━━━━━ Text provided
Last December, SFMTA altered the route when it revived train car service along the J-Church through Noe Valley and the Castro neighborhoods. The transit agency had mothballed the subway line for much of 2020 due to the COVID pandemic.

Rather than heading underground via the tunnel at Church and Duboce to service the downtown subway stations, the J-Church trains now make their last inbound stop at that intersection. The trains then turn around to head back outbound to the terminus at the Balboa Park Station near City College of San Francisco.

SFMTA officials have emphasized that keeping the J-Church trains out of the downtown tunnel has resulted in a 75% reduction in delays for the other subway lines that continue to use it.

Although done to speed up service on Muni's other lines that continue to service downtown, it has inconvenienced J-Church passengers who now have to disembark their trains and catch Muni's other lines via the underground Church Station or the aboveground N-Judah stop on Duboce at Church. Disabled Muni riders and those with mobility issues have been particularly vocal in objecting to the reduced J-Church route.

They have pointed out that the only elevator into Church Station is across Market Street, requiring them to navigate four lanes of traffic to reach it. And often the only escalator running down into the station is also on that side of the street.

Due to their objections, in particular from members of the Restore The J Workgroup that formed in the summer, the SFMTA board voted 6-0 to return downtown subway service to the J-Church at its December 7 meeting after a lengthy discussion about the plans. The route should return to its full service as soon as February but will be reduced in frequency to every 15 minutes in order to accommodate the line extension.

SFMTA board director Steve Heminger put forward the motion for doing so since he noted Muni service is still below its pre-pandemic levels and there are not as many subway trains in the tunnels per hour as there once was. There are now fewer than 25 trains per hour, meaning Muni has yet to hit its self-imposed limit of having 30 trains per hour in the downtown tunnel. At that threshold, the transit agency predicts there will be systemwide congestion and delays in service.
━━━━━━━━━━
━━━━━ Recorded information
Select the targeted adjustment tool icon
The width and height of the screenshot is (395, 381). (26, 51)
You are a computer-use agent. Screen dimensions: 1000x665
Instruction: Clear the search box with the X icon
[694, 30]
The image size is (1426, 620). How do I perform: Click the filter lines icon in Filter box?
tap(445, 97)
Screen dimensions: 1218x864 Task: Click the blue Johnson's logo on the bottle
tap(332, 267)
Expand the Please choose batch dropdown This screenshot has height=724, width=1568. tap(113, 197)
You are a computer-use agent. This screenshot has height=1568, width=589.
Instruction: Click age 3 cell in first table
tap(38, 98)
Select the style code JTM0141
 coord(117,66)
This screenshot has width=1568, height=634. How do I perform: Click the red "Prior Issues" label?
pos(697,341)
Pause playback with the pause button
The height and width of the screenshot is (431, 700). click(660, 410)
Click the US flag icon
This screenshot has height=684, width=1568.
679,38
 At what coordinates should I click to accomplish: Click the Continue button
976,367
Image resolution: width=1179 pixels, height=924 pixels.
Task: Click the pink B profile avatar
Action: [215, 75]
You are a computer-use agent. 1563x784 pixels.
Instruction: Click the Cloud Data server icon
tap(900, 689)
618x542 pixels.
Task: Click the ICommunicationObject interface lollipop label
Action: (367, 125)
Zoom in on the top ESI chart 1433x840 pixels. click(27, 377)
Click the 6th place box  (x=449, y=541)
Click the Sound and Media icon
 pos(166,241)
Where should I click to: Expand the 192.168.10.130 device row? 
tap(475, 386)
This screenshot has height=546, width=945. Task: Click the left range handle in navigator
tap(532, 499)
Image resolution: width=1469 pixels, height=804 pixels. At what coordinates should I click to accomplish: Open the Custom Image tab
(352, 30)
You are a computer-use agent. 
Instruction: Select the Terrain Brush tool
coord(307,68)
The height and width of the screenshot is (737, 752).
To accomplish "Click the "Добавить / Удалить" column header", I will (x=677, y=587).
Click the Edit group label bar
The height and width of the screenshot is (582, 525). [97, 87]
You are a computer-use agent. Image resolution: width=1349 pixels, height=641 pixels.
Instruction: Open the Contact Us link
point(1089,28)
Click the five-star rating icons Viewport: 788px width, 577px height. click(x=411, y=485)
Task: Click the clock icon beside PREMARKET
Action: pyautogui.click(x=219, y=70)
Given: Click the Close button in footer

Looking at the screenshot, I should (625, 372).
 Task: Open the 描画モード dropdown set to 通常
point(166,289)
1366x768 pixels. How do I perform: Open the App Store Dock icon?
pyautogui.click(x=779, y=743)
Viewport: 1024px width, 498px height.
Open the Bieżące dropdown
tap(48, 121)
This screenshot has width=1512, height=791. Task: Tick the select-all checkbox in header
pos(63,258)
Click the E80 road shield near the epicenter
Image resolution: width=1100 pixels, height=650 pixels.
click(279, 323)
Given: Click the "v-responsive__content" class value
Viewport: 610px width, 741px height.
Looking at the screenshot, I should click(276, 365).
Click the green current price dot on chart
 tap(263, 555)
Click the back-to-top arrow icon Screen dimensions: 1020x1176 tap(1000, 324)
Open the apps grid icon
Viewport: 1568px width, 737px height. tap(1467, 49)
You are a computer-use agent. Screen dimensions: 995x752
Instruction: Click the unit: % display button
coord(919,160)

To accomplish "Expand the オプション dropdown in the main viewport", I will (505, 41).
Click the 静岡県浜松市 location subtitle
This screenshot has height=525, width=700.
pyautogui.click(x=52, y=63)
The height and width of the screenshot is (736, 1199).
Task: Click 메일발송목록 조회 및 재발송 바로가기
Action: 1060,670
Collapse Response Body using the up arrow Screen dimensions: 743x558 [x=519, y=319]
━━━━━━━━━━
[Exercise instructions]
1. Answer these from the J-Church text:
(a) At which intersection do J-Church trains now make their last inbound stop?
(b) What was the SFMTA board's vote to return downtown subway service to the J-Church?
(c) What self-imposed limit on trains per hour in the downtown tunnel does Muni have?
2. Print a passage from the J-Church text, beginning at the words "Last December, SFMTA" and stopping after "the COVID pandemic.".
The lines are unrelated material and stand apart from the J-Church text.

[Answers]
1.
(a) Church and Duboce
(b) 6-0
(c) 30 trains per hour

2.
Last December, SFMTA altered the route when it revived train car service along the J-Church through Noe Valley and the Castro neighborhoods. The transit agency had mothballed the subway line for much of 2020 due to the COVID pandemic.